私の愛した彼は、こわい人
 握り拳をおろし、俺は乱雑に小野の胸ぐらを放す。
 構ってられねぇ。

「オーナー、どうします?」
「警察に突き出しますか」

 ボーイとマネージャーが小野を睨みつけながら騒ぎ立てる。
 小野の余裕こいた面が視界に入るだけで腹が立って仕方がない。
 だが……感情に流されるな。

「安易に警察を呼ぶのはまずい。お前たちもわかってるだろう。必ず事情聴取を受けることになるぞ」

 俺の返答に、マネージャーとボーイ二人は黙り込んだ。
 ここはあくまでキャバクラ店だ。問題を抱えるキャストが多い場所。未成年もいるし、裏社会と繋がっている輩もいる。警察と絡みたくない理由が死ぬほどあるのだ。
 俺が迷っていると、小野はわざとらしく首をかしげた。

「防犯カメラに僕が暴れた様子が映っているはずだ。
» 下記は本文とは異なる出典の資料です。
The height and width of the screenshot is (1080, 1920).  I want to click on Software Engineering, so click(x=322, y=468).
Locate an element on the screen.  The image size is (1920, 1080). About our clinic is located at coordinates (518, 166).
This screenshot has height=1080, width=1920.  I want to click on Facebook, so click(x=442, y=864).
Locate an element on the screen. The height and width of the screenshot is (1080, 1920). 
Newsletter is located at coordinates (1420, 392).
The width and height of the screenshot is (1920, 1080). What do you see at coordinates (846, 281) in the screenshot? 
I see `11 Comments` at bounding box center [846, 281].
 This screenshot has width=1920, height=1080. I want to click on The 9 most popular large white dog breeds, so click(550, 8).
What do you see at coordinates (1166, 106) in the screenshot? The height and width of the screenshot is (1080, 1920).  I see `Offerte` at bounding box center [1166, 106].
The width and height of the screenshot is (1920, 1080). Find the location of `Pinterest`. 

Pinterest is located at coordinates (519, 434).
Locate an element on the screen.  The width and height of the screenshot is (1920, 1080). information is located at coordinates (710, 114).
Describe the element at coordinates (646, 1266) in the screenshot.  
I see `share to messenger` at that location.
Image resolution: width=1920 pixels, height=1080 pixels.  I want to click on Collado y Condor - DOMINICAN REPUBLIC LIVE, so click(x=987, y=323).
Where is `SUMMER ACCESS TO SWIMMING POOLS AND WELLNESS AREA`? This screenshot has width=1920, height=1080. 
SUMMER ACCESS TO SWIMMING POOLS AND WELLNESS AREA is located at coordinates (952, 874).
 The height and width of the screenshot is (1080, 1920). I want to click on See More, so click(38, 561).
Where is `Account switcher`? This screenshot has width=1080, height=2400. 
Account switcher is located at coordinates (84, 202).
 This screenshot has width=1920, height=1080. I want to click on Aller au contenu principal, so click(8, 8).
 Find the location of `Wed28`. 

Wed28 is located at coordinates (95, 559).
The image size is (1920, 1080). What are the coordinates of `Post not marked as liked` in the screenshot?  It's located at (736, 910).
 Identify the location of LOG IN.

すぐ捕えられるよ?」
「いや……」
「おかしいな。神楽、警察を呼べない理由でもあるのか?」

 こいつ。店の事情まで知ってる面をしやがって。
 小野はさらに煽ってくる。

「なあ、神楽。真っ当な商売をしてるんじゃないのかよ。この反社が」

 こいつ。俺をハメるのに必死になっている。
 何を言われても、挑発に乗ってはいけない。殴りたい衝動を抑えろ。